Variety Is Spice of Life
On any given day, Dr. Bradly Goodman’s automobile is a rolling sports locker. Inside, you’ll find three or four tennis racquets, a couple of squash racquets and balls, a lacrosse stick and a Frisbee or two.
For Goodman, a physiatrist with Alabama Orthopedic Spine and Sports Medicine, variety is the spice of life. He is a competitive tennis player who was captain of his college team at Vanderbilt. While for many athletes, excelling in one sport would be enough, Goodman has a sport for each season — tennis and Ultimate Frisbee during the warm months and hockey and squash for winter.

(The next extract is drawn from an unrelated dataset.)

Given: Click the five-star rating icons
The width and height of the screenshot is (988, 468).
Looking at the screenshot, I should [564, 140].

Goodman played hockey as a child, dropping the sport at 12 and picking it up again in medical school when he played on the Emory college team. He now plays with the Firebirds, a men’s hockey league team playing Sundays in Pelham, which won the league championship three out of the last four seasons.

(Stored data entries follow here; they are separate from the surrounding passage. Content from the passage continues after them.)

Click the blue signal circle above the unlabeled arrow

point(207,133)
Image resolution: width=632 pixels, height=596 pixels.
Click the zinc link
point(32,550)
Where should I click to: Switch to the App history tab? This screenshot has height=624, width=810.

He picked up Ultimate Frisbee during his residency, and says it combines many “elements of tennis, as well as hockey, in that you have various ‘throws’ in Frisbee similar to strokes in tennis.” And you’re constantly running.
He added squash in the mix when some of his tennis friends picked up the sport.
“I enjoyed playing squash and I was so bad, I could only improve,” Goodman said.
As a tennis player, Goodman already was at the top of his game and has represented Alabama the last two years in the invitation-only Senior Cup Tournament. He also was selected to represent the United States on the tennis team in the Pan American Maccabi games in Buenos Aires in the mid 1990s. In Ultimate Frisbee, Goodman has competed on the national level in the masters’ division.
Goodman said injuries are inevitable in competitive sports, and he feels fortunate that his body has withstood the punishment it sometimes takes. Being in the field of orthopedics, “I sometimes have some decent insights on how to adjust or accommodate if I have setbacks.”
He says the key, in his life, is balance, allocating time for work and sports, but leaving ample time to spend with his wife and children.
“I spend a lot of time with my family,” he said. “I’m not playing sports all the time. I play in very small chunks. I may play an hour of hockey on Sunday, and an hour of tennis twice a week. It varies. Today, I played about 40 minutes of squash before I picked up the kids from piano. You just have to find the time where you can and enjoy it.”